SENEGAL-FORMATION-EMPLOYABILITE
Saint-Louis, 25 juil (APS)- L’Université Gaston Berger (UGB) devrait s’engager davantage dans le développement des filières d’avenir accessibles aux étudiants, afin de faciliter leur insertion sur le marché du travail, a déclaré, samedi, le directeur de cabinet du président de la République, Mary Teuw Niane.
L’UGB “devrait s’engager davantage dans des filières d’avenir à la portée des étudiantes et étudiants des filières littéraires”, a-t-il dit à l’occasion de la première édition de la Journée de graduation de l’UGB, organisée au titre de l’année universitaire 2024-2025.
Le défi des temps modernes “est de bien former”, a-t-il ajouté, en référence au thème de cette journée de graduation, “L’enseignement supérieur face au défi de l’insertion professionnelle des jeunes diplômés”.

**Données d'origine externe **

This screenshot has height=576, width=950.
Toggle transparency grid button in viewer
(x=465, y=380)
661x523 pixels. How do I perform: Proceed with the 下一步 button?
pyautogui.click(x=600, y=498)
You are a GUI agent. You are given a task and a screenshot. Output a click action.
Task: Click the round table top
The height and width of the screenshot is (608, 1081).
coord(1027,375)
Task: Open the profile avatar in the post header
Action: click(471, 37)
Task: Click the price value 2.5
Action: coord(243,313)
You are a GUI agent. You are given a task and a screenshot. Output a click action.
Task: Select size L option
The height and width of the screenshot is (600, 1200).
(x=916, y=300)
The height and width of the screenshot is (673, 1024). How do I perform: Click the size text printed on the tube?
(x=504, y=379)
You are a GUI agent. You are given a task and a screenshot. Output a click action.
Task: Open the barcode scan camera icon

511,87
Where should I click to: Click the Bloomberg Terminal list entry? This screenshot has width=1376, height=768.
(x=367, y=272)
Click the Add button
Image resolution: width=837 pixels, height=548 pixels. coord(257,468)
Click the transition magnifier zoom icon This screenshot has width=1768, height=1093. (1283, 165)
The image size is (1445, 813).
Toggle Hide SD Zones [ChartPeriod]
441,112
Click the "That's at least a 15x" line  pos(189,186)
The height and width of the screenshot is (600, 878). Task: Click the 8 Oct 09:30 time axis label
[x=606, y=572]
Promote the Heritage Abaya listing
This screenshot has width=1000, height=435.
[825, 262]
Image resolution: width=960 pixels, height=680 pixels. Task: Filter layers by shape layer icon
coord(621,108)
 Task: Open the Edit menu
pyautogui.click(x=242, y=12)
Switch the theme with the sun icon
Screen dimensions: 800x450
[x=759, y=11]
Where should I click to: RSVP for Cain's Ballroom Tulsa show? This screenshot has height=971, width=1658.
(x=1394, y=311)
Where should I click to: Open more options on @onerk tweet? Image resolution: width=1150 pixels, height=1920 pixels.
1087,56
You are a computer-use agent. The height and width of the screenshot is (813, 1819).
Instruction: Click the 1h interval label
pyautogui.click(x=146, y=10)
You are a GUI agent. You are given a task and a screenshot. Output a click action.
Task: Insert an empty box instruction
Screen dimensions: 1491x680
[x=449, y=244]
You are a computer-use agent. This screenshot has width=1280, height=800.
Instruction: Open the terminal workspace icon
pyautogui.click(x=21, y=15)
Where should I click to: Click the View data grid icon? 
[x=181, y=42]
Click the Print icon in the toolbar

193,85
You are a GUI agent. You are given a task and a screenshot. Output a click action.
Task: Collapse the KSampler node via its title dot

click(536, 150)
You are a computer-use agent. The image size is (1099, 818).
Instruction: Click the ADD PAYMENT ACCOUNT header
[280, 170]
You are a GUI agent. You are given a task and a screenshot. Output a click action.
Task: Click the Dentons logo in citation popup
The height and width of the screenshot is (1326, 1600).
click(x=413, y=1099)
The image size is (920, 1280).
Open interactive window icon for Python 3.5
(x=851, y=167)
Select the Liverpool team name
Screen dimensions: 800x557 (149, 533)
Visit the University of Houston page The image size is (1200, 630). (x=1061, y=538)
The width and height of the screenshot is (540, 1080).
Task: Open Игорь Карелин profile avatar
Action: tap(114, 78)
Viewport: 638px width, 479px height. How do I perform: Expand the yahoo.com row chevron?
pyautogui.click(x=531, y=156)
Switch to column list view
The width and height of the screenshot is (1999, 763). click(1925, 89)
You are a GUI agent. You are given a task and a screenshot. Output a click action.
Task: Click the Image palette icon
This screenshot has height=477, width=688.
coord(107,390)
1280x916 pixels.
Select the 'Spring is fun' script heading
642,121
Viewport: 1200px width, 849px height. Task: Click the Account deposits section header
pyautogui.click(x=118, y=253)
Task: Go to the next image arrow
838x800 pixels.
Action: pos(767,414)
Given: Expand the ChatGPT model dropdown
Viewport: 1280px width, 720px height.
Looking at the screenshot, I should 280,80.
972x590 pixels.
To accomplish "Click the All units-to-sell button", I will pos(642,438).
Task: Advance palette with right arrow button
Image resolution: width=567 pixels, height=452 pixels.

Selon Mary Teuw Niane, les étudiants issus des filières littéraires sont tout à fait capables de réussir dans des formations souvent réservés, à tort, aux scientifiques.
Il a notamment cité l’exemple de l’agronomie, filière dans laquelle l’on “n’a pas besoin de beaucoup de mathématiques, car Matlab, Scilab et d’autres applications sont là pour régler les problèmes”.
Il a toutefois regretté que si l’on confie un cours de mathématiques à un professeur de mathématiques en agronomie, “il élimine les littéraires”.
“Former, c’est bien, mais bien former, c’est encore mieux, car le diplôme ne vaut pleinement que s’il est adossé à quelque chose que l’on n’a pas l’habitude de faire”, a ajouté le directeur de cabinet du chef de l’État.
“Il faut nous résoudre à développer les soft skills ainsi que des compétences en parfaite adéquation avec les besoins et les potentialités du marché du travail”, ajoutant: “Cela passera inévitablement par un meilleur arrimage des curricula de formation à l’insertion professionnelle”.
Mary Teuw Niane a déploré que chaque année, “des milliers de jeunes brillants” sortent diplômés et arrivent sur le marché du travail “porteurs de compétences”, tout en relevant un décalage entre les formations et les attentes du marché.
Selon lui, cette situation s’explique par “trop de formation théorique, pas assez de stages, trop de filières classiques, pas assez de métiers d’avenir”.
Parmi les secteurs porteurs qu’il recommande de développer, figurent notamment l’intelligence artificielle, la science des données, la cybersécurité, les biotechnologies, la mécatronique, la robotique, l’agrobusiness, les technologies embarquées, la transition énergétique et l’économie numérique.
L’ancien recteur de l’UGB a souligné que ce chantier occupe une place importante dans l’Agenda national de transformation Sénégal 2050.
Il estime que la jeunesse du Sénégal doit être considérée comme “un avantage et non un fardeau”.
Il a enfin salué les innovations mises en œuvre par l’UGB, notamment la création d’un incubateur destiné à promouvoir l’employabilité des jeunes diplômés.